“Paling tinggi kaitannya bagaimana kita bisa membangun peradaban. Dari sisi pragmatis juga tidak ada bukti statistik bahwa hukuman mati mengurangi tingkat tindak pidana extraordinary crime. Dan itu di seluruh dunia,” kata Taufan usai Seminar Nasional '20 Tahun UU No 39 Tahun 1999 tentang HAM: Refleksi dan Proyeksi' di DPR, Senayan, Jakarta, Selasa (10/12/2019).
Bahkan saat ini, ia menambahkan, sejumlah negara-negara di dunia telah mulai mengkampanyekan penghapusan hukuman mati dalam sejumlah konferensi tingkat internasional.
Pasalnya, mereka berpandangan tidak ada data statistik yang menunjukkan korelasi antara penerapan hukuman mati dan jumlah tindak pidana.
Di Indonesia sendiri, sejauh ini belum pernah ada penerapan hukuman mati bagi koruptor. Kalau pun ada, itu baru sebatas pada tuntutan jaksa.
Seperti yang terjadi pada era Orde Lama. Saat itu, seorang perwira TNI, yakni Kapten Iskandar yang juga mantan Manager PN Triangle Corporation, dituntut mati oleh Jaksa Tentara Mayor Mochtar Harahap dalam persidangan yang digelar di Pengadilan Tentara Daerah Militer VI Siliwangi.

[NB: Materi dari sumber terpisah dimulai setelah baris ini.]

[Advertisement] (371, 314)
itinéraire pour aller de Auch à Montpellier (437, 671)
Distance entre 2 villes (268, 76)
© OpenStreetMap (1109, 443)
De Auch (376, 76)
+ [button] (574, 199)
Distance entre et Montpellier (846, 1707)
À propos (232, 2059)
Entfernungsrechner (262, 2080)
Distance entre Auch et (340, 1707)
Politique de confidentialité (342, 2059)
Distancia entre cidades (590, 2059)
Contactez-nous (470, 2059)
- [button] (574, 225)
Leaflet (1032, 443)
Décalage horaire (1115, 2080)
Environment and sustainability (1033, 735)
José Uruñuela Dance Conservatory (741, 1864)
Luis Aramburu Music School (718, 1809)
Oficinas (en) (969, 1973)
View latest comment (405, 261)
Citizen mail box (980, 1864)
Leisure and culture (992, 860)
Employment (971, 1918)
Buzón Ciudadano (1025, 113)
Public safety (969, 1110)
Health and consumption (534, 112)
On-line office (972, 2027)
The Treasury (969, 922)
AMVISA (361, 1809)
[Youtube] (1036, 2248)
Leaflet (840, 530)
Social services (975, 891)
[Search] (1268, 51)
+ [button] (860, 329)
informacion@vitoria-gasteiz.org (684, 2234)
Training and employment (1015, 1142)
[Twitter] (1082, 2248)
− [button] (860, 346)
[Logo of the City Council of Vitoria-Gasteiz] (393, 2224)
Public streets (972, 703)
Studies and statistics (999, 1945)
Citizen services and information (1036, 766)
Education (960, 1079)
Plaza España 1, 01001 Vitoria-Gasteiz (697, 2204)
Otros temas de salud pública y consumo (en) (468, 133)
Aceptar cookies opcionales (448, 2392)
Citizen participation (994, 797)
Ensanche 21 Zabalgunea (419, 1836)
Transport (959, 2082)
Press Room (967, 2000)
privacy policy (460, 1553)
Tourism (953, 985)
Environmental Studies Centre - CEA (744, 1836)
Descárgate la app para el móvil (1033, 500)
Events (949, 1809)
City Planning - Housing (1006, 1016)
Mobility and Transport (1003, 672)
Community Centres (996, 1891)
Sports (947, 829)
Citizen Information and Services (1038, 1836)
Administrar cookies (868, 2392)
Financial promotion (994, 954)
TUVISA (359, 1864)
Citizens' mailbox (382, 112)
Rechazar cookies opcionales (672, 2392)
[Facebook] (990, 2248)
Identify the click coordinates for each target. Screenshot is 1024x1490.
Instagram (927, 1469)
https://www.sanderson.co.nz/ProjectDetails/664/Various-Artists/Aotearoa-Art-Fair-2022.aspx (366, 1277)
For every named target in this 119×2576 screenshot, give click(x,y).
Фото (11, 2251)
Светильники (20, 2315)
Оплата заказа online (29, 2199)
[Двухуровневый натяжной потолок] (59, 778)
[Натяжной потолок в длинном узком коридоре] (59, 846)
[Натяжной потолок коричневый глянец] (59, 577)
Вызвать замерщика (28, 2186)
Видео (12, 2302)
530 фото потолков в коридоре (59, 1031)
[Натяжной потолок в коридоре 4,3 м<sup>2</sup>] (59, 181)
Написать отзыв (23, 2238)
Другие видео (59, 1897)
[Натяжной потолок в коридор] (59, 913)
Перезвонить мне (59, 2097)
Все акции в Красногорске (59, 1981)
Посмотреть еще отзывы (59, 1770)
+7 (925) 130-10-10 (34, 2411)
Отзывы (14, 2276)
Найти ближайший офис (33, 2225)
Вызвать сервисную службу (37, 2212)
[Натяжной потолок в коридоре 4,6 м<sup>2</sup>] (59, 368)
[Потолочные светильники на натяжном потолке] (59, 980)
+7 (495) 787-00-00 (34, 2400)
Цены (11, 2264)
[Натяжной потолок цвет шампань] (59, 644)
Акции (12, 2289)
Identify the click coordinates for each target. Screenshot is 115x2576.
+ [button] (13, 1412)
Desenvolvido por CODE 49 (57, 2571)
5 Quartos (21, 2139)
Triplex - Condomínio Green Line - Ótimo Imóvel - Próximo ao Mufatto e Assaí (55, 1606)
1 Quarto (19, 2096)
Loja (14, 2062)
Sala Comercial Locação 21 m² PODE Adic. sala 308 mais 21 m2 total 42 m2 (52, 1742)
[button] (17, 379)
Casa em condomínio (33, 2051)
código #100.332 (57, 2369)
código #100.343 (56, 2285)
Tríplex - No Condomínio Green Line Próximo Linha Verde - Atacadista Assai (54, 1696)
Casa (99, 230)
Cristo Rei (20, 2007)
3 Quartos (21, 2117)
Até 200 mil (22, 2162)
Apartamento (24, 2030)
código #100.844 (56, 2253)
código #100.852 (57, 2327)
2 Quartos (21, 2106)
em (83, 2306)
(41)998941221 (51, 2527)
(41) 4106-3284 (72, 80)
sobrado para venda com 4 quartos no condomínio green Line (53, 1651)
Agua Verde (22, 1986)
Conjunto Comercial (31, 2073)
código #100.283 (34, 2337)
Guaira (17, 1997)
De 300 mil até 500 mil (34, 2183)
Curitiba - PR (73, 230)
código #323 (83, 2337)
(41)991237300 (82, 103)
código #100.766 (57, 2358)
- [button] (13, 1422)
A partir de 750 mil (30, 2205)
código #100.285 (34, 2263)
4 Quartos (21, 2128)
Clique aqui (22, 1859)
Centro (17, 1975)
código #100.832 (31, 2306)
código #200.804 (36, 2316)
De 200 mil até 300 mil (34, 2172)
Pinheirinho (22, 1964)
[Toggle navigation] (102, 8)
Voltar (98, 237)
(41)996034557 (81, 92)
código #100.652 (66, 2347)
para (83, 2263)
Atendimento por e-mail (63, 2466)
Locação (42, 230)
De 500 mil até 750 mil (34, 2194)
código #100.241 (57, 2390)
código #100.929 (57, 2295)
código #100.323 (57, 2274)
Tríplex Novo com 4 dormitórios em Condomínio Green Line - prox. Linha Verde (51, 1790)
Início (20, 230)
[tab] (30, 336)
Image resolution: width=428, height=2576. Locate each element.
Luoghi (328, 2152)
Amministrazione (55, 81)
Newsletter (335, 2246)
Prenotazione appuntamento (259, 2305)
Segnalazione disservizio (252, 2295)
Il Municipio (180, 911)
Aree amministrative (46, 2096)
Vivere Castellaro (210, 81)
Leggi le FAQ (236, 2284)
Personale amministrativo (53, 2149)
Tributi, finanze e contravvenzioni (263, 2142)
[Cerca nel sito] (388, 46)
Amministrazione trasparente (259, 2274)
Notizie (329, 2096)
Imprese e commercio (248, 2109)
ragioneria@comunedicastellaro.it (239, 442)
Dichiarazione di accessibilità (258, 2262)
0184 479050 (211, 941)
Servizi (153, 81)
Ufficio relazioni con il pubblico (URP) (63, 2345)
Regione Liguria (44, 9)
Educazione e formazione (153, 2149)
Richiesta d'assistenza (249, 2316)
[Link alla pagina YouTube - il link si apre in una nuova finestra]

Mantan perwira itu dituduh telah melakukan penjualan kopra dan minya kelapa dengan harga lebih dari semestinya, serta memperkaya para pemilik, pengusaha pabrik minya di Bandung, Cirebon, dan Rangkasbitung.
Akibat perbuatannya, negara dan masyarakat sepanjang 1960-1961 dirugikan Rp 6 miliar. Selain dituntut hukuman mati, jaksa juga meminta agar negara menyita seluruh harta kekayaannya yang diperoleh dari hasil kejahatannya.
Namun pada saat banding, Mahkamah Militer Tinggi Jakarta justru meringankan hukuman Iskandar menjadi 7 tahun penjara dikurangi masa hukuman dan ditambah dengan dicabut haknya untuk memangku segala jabatan selama sepuluh tahun.
Perlu alternatif
Korupsi memang dianggap sebagai sebuah kejahatan luar biasa (extraordinary crime). Bahkan UU 31/1999 mendefiniskan perbuatan itu sebagai tindakan yang merugikan keuangan dan perekonomian negara, serta menghambat pembangunan nasional yang menuntut efisiensi tinggi.
Fickar menilai, salah cara paling efektif untuk membuat koruptor jera yaitu dengan membuat mereka jatuh miskin.
“Dengan pendekatan asset recovery, semua akses napi koruptor harus ditutup agar jera,” kata dia.
Sebagai contoh, pemyitaan terhadap seluruh aset kekayaan yang dimiliki koruptor.
Selain itu, mereka juga dilarang untuk memiliki kartu kredit, menjadi pimpinan hingga mendirikan perusahaan.
“Ini akan lebih menjerakan dibandingkan hukuman mati,” ucapnya.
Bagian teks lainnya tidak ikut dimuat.